我们的全基因组筛选显示,优质靶基因中,参与基本细胞过程的高度保守基因占主导地位,而物种特异性基因占比低(仅占优质靶基因的 9.6%),这表明在大多数情况下,物种特异性基因的必要性可能不足以支持其作为害虫防治靶标。相反,非编码 RNA 等其他类型的靶标是否能达到与蛋白质编码基因相当甚至更优的效果,仍是一个悬而未决的问题。
同时靶向两个基因是否会产生累加效应或协同效应,这一问题仍存在争议。若为累加效应,将最佳靶基因与效果稍差的靶基因组合,会降低整体防治效果。例如,Wang 等(2024)在蚜虫中、Kwon 等(2016)在叶螨中,均报道了靶向两个基因的协同效应;而 Ulrich 等(2015)在测试 11 个顶级靶基因的所有两两组合时,未发现协同效应。

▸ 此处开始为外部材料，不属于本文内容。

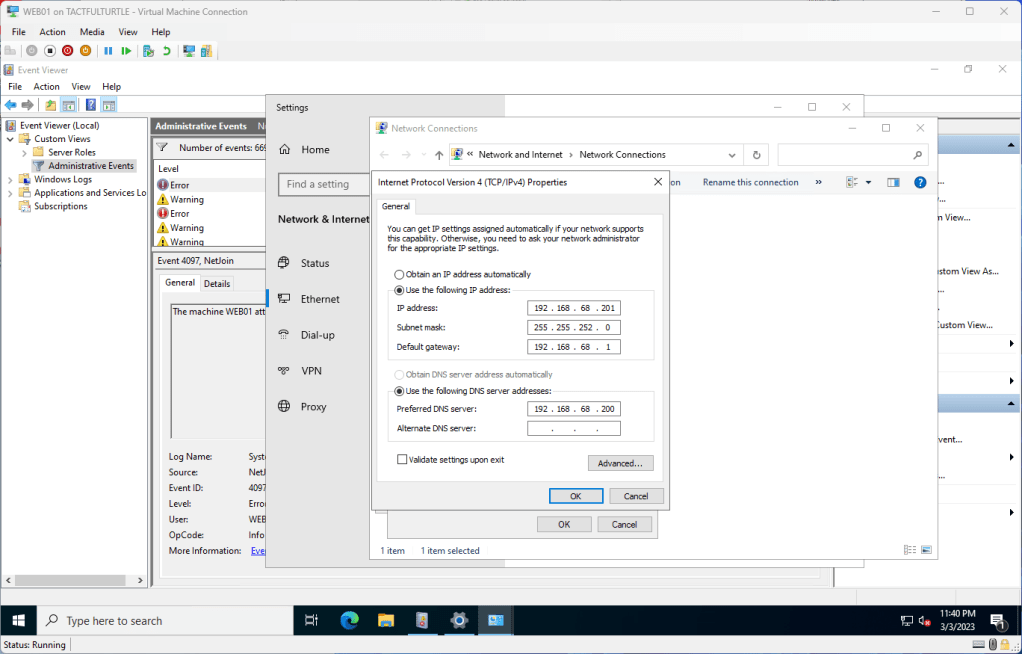
Task: Select Obtain an IP address automatically
Action: 400,274
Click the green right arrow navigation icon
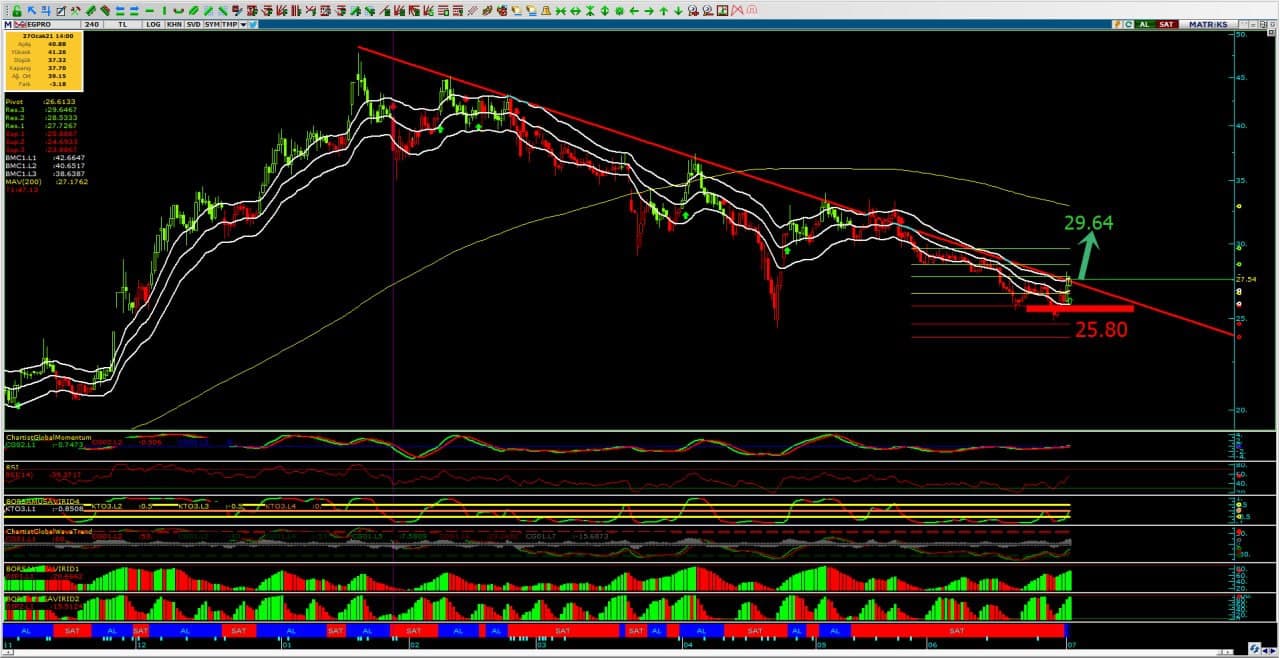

开发可同时靶向多个物种的 RNAi 防治策略的兴趣日益浓厚 —— 在某些情况下,这种策略比靶向单一害虫物种更具经济优势(Wang et al., 2021, 2024)。这类策略依赖于鉴定多个物种间保守的长转录本区域,从而用单一 dsRNA 同时靶向多个物种。要实现这一策略的潜力,可能需要扩展不同害虫中的有效靶基因列表 —— 因为需靶向的物种越多,找到可同时靶向多个物种的 dsRNA 的可能性就越低。因此,可能需要筛选大量潜在转录本序列,以找到适合多物种靶向的序列。

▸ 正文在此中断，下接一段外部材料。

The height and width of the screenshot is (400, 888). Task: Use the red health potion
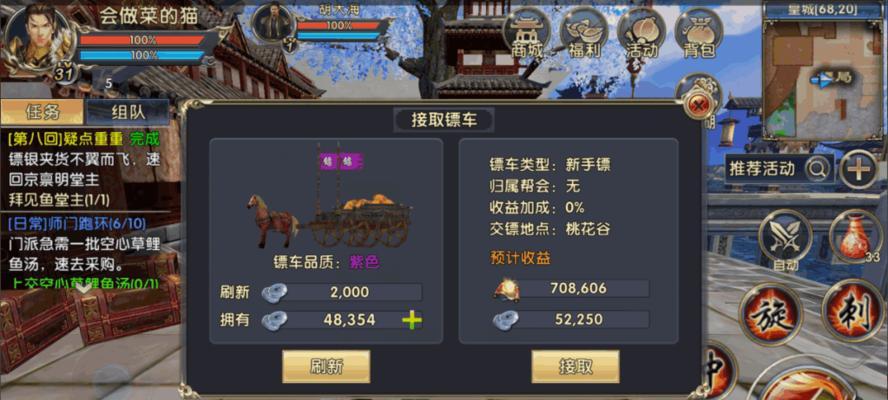[855, 237]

另一个悬而未决的问题与 dsRNA 序列的设计有关。以往在昆虫中的研究主要集中于测试代表靶基因 mRNA 连续片段的长 dsRNA,而很少考虑小干扰 RNA(siRNA)的个体效率来合理设计 dsRNA 序列本身。因此,通过优化序列,有望进一步提高 RNAi 的效率。